Porém, mais do que isso, o filme teve a delicadeza de tocar em um ponto que não poderia deixar de comentar, afinal, mais do que uma grande referência para minha profissão como paisagista, botânico e ecologista, Burle Marx é referência de SER, da forma como viveu e que, consequentemente, refletiu no seu SER profissional de destaque.
Logo já no início do filme um dos relatos de Burle Marx é relembrando uma fala de seu pai para com ele de quando era pequeno, lhe dizendo que ele permitiria que ele escolhesse ser o que ele quisesse, mas que ele exigiria de Burle Marx que então ele fosse o melhor naquilo.

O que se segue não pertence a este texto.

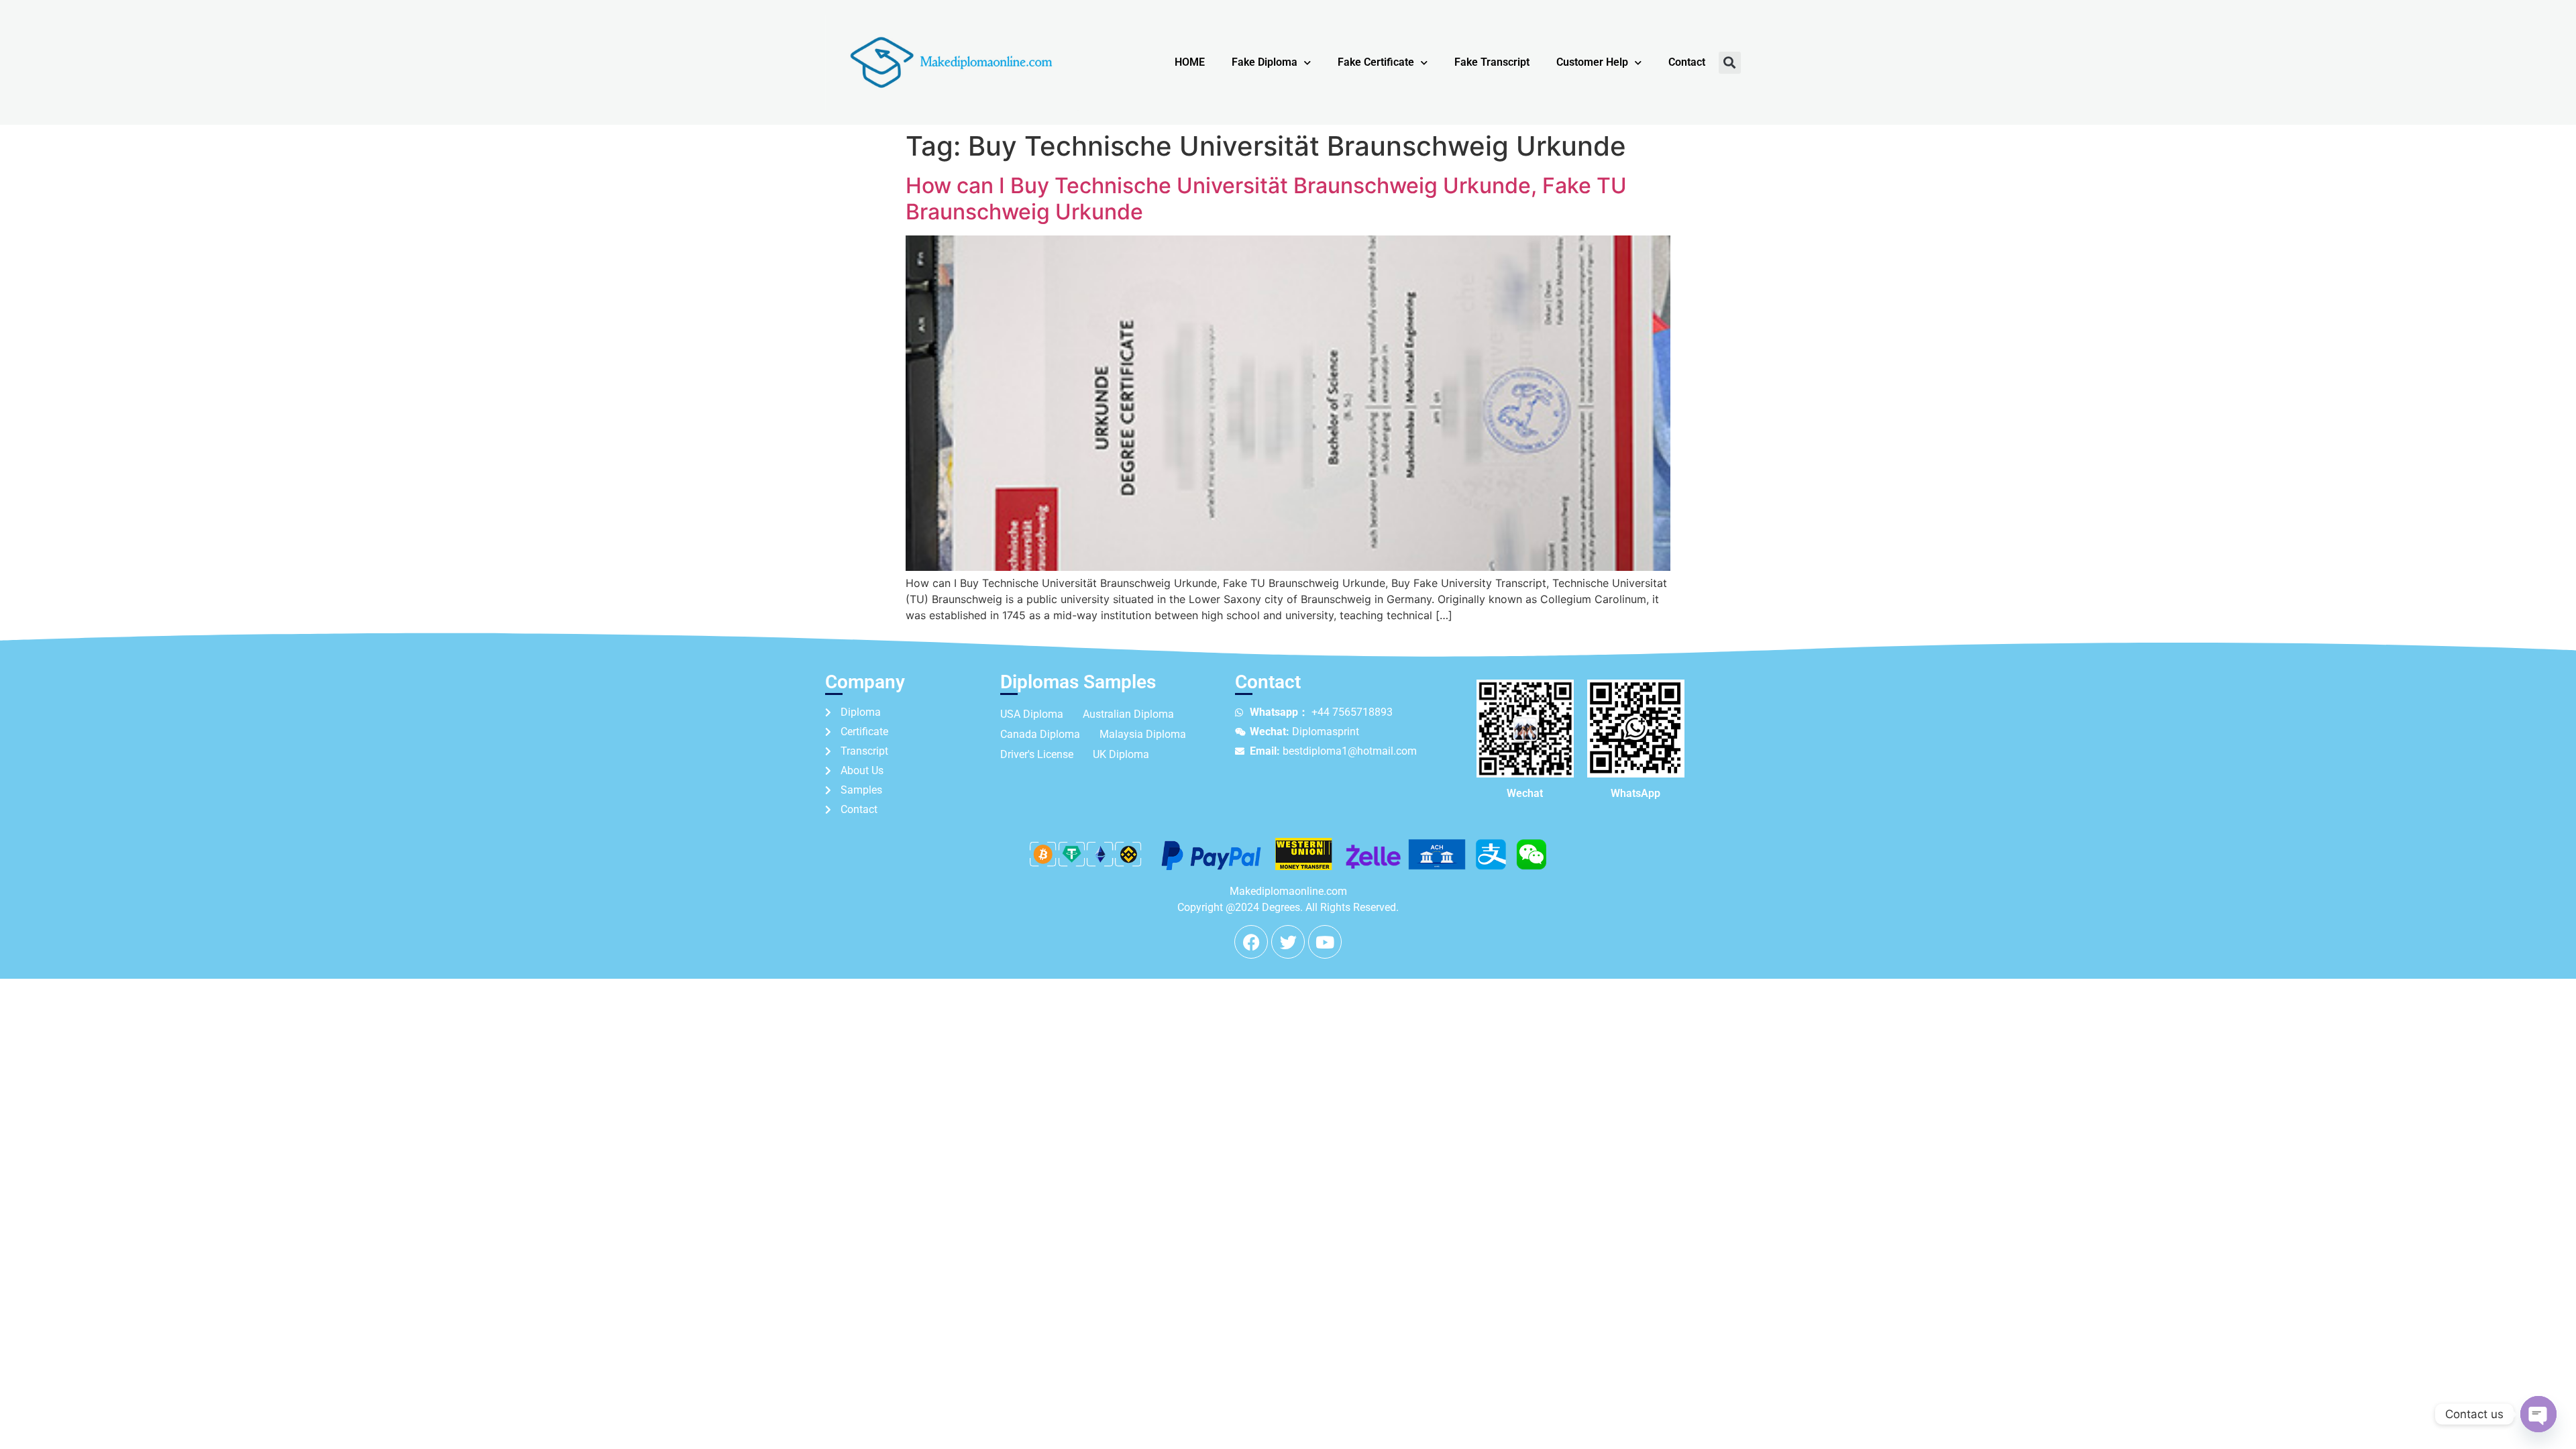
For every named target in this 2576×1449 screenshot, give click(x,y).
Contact (1686, 62)
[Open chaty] (2538, 1414)
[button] (1730, 63)
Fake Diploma (1264, 62)
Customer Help (1592, 62)
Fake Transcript (1491, 62)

Também no filme, Burle Marx relata no filme o quanto gostava, desde muito pequenininho, de plantas, e relembra quando ganhou de sua tia uma belíssima espécie de Alocasia, e que naquela noite não conseguia dormir de tão eufórico que ficou, mas, ao mesmo tempo, ele já se sentia muito atraído pela música e pelas artes plásticas, optando, quando mais velho, pelo curso de belas artes como porta de entrada para todas as outras áreas de seu agrado.
E a fala de seu pai ?!
Não vamos negar que foi um pouco regada ao autoritarismo e alto grau de cobrança dignas de um alemão, entretanto, foi com essa fala que Burle Marx se permitiu SER o que quisesse, ao mesmo tempo que buscava SER o seu melhor em todas, mesmo que várias, as escolhas feitas.

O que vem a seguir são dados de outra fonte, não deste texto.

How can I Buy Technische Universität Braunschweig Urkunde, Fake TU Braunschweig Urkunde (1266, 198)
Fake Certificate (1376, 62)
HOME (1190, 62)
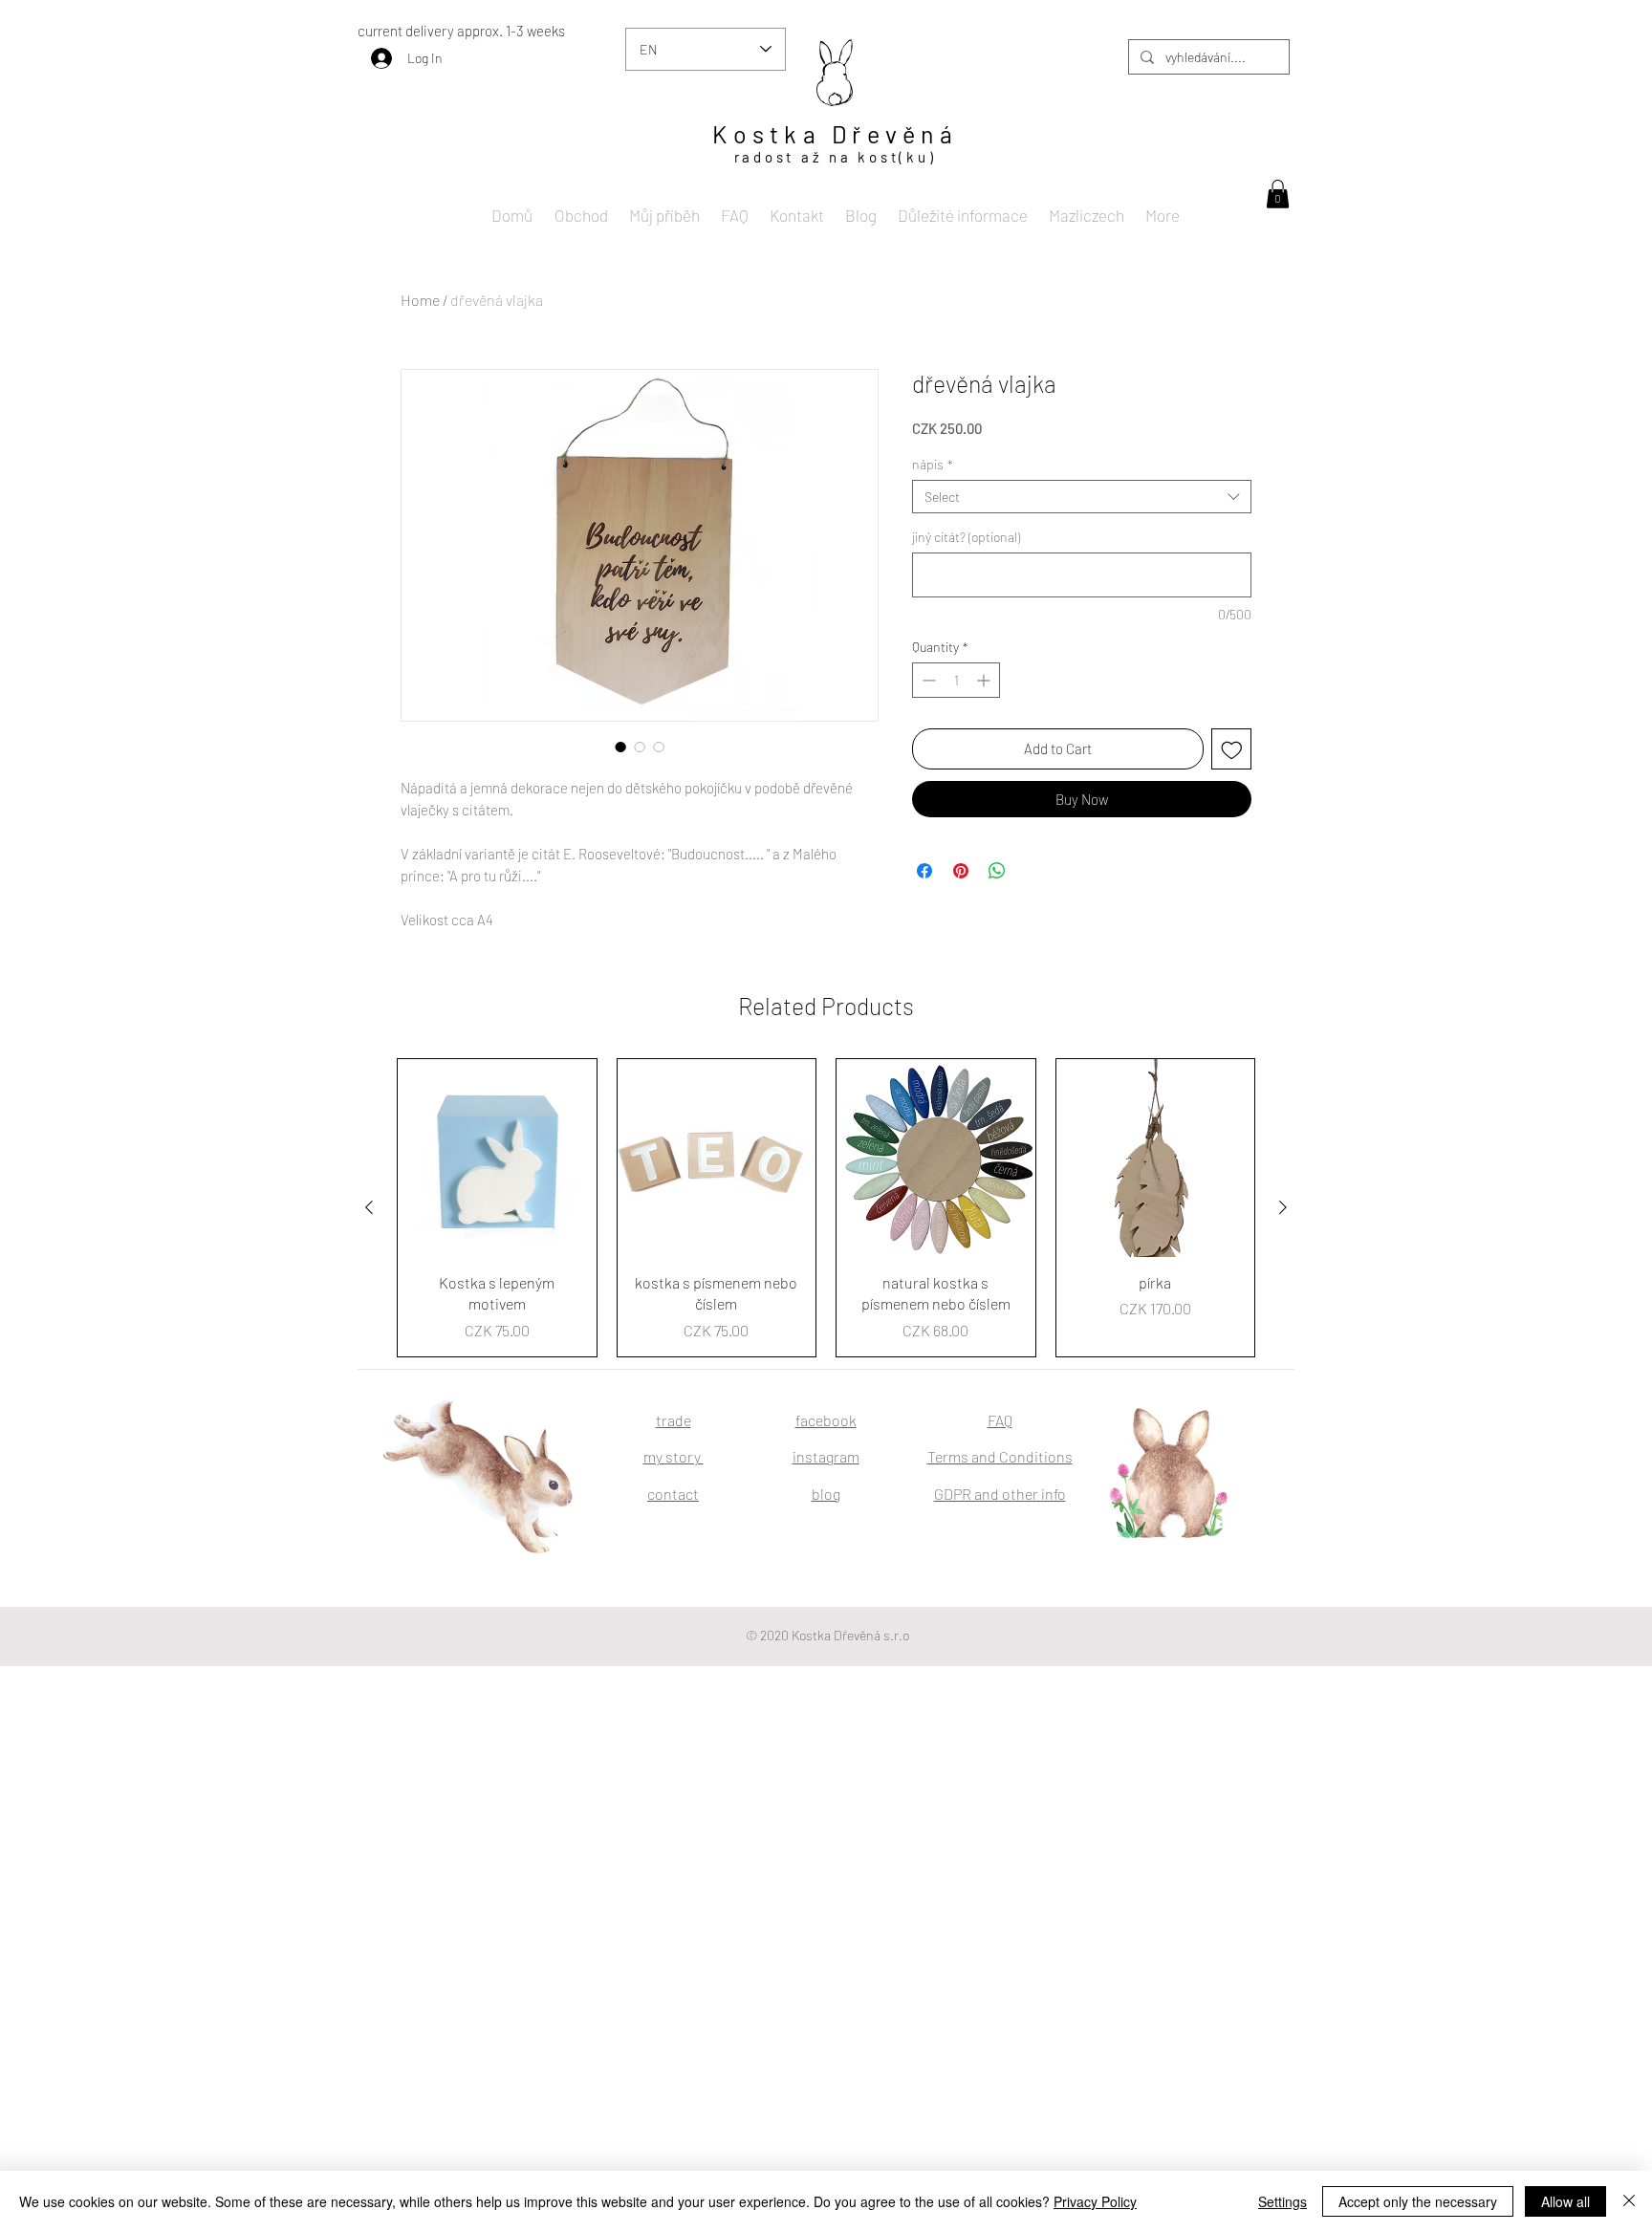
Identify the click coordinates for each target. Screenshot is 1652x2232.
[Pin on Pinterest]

Burle Marx fez artes plástica, sim, e trabalhou como pintor e escultor, mas, também, com joalheria, música, botânica, ecologia, gastronomia e, é claro, o paisagismo, tudo com o diferencial de enxergar suas interdependência e, principalmente, deixando seu brilhantismo em cada uma dessas suas atividades como resultado de sua escolha.
E qual a sua escolha?
Desenvolver aquilo que ele sentia ser seu propósito, o que lhe dava prazer, independente de rotulações diferentes, ele resolveu escolher SER, escolheu se permitir e dar o seu melhor.
E aquela jovem lá do início?
Bom, ela seguiu o mesmo caminho, escolheu SER, e permitiu-se não fazer A escolha, apenas um compromisso, o de dar o melhor de si naquilo, dentro de seus limites, que acredita e, consequentemente, lhe dá prazer.